Castres n’a en effet décroché son ticket pour les phases finales que le 5 mai, lors de l’ultime journée de championnat, en battant Oyonnax – une victoire synonyme de 6e et ultime place qualificative pour les phases finales. Mais le plus beau restait à venir, à savoir battre chez lui le voisin Toulouse, 3e de la saison et si longtemps insolent modèle de réussite insurpassable, puis, en demi-finale, dominer le replet Racing, finaliste de la Coupe d’Europe et 2e du championnat. Et enfin surclasser, Montpellier, qui, avec son armada de mutants sud africains, avait survolé la saison (et remporté les deux confrontations contre Castres, dont un 45-7 à domicile) et bénéficiait d’un calendrier favorable lui ayant permis une préparation optimale.

Or, samedi soir, on a surtout écarquillé les yeux devant l’apparente aisance avec laquelle Castres a maîtrisé son sujet. On guettait une défaillance physique, compréhensible après des joutes où les organismes n’avaient pas été ménagés, comme des erreurs techniques face à une cohorte d’internationaux habitués à fréquenter le Gotha (Ruan Pienaar, Aaron Cruden, François Steyn…)  et déterminés à offrir à l’Hérault son premier titre national. Mohed Altrad, le très fortuné et prosaïque («un club de rugby c’est une entreprise comme une autre») propriétaire du MHR, qui dépense beaucoup tout en comptant (encore qu’entre autres casseroles, on le soupçonne d’avoir crevé cette saison le plafond de la masse salariale), ne l’entendait en tout cas pas d’une autre oreille, lui qui entrevoyait enfin – à l’instar de Jacky Lorenzetti, en 2016, avec le titre du Racing 92 – ce retour sur investissement après lequel il court depuis 2011 et sa prise de pouvoir.

▸ Énoncé:
Relevez toutes les personnes désignées par leur nom dans le texte sur le parcours de Castres. Les lignes qui suivent n'ont aucun lien avec le texte.

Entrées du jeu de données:
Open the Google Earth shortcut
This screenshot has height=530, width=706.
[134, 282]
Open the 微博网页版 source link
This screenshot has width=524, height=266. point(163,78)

▸ Corrigé:
Ruan Pienaar, Aaron Cruden, François Steyn, Mohed Altrad, Jacky Lorenzetti